RECORDS SUPPLIED -
• • • • • • •

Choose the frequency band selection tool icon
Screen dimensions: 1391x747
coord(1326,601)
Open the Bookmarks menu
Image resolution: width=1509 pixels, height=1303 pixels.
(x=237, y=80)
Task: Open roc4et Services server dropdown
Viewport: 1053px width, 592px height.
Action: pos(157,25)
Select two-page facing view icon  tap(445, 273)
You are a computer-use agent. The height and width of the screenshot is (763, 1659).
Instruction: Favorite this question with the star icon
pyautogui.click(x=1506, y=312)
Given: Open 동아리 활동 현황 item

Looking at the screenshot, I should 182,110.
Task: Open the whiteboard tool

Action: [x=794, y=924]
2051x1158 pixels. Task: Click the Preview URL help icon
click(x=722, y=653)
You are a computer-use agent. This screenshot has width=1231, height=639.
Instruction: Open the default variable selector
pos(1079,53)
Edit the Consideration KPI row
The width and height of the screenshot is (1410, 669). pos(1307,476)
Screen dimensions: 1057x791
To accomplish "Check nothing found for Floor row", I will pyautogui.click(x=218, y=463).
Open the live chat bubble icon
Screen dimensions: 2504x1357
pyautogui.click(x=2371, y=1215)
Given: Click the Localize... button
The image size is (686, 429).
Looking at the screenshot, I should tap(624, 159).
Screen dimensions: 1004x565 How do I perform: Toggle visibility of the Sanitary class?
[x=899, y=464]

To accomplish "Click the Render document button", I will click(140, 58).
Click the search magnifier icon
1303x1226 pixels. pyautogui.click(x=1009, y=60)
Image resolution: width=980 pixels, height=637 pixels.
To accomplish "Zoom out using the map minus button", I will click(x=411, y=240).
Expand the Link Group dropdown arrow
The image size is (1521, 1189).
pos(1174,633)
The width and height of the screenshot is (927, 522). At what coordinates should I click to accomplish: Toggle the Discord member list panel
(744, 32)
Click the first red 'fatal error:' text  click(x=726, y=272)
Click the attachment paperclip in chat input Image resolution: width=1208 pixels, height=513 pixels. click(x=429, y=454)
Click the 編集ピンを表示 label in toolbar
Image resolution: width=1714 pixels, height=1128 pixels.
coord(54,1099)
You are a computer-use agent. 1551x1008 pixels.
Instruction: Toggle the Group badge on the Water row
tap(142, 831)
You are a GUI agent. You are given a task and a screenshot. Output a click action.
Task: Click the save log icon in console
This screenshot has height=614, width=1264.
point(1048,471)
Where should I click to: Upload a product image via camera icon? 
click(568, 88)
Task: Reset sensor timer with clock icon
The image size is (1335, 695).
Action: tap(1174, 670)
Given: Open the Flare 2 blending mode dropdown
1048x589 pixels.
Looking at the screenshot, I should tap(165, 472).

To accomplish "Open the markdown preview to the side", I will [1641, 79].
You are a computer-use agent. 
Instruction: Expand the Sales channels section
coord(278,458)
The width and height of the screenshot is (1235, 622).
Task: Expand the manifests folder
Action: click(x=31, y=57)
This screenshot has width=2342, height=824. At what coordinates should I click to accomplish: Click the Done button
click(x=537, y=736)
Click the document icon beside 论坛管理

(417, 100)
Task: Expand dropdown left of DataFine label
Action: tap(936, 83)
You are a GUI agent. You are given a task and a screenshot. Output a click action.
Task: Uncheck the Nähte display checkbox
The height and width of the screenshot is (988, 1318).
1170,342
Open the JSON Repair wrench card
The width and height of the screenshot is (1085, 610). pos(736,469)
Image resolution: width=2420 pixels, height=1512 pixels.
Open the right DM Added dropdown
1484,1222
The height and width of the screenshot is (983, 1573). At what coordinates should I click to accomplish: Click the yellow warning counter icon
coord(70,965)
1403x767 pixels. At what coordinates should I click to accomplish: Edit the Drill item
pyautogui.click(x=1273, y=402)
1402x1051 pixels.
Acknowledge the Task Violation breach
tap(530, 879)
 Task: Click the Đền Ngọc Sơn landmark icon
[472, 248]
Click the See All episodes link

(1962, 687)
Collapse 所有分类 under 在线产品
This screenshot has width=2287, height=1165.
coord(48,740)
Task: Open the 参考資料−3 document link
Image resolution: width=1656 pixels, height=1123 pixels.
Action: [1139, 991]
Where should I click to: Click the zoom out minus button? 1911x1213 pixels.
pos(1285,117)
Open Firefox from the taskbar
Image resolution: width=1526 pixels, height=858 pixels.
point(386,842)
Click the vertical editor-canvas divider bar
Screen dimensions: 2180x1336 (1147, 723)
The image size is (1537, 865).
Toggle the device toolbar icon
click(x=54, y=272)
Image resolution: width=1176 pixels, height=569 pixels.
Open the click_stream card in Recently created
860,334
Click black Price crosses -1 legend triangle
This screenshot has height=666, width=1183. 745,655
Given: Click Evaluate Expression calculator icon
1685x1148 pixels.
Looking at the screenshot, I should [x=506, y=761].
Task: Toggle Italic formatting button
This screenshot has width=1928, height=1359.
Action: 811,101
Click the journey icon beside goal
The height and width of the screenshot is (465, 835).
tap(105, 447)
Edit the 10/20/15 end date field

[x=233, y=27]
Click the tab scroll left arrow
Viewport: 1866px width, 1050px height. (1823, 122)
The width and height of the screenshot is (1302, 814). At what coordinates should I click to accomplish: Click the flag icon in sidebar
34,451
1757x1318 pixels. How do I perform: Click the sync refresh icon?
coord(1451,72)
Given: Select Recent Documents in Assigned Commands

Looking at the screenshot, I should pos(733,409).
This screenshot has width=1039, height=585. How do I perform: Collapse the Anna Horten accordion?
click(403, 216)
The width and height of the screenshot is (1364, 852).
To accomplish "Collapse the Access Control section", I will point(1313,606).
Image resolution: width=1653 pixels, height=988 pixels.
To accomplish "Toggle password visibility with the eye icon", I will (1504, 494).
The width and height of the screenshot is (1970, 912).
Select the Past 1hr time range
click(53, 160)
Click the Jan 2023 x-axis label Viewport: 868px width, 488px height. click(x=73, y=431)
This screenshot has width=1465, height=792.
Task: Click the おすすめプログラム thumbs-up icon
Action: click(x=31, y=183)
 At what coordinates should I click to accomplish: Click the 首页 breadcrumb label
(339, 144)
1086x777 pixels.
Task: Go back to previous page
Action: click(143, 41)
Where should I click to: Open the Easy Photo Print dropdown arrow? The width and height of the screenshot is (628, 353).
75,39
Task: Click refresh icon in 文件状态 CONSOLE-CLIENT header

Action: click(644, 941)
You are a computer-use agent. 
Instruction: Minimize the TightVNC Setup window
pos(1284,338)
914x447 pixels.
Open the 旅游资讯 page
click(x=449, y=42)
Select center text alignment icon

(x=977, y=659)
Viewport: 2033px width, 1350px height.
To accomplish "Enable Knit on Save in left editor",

• • • • • • •

WHAT THE TASK ASKS -
Show every line in the records above that contains the word "computer".

ANSWER AREA -
You are a computer-use agent. The height and width of the screenshot is (763, 1659).
You are a computer-use agent. This screenshot has width=1231, height=639.
You are a computer-use agent. 1551x1008 pixels.
You are a computer-use agent. 
You are a computer-use agent. 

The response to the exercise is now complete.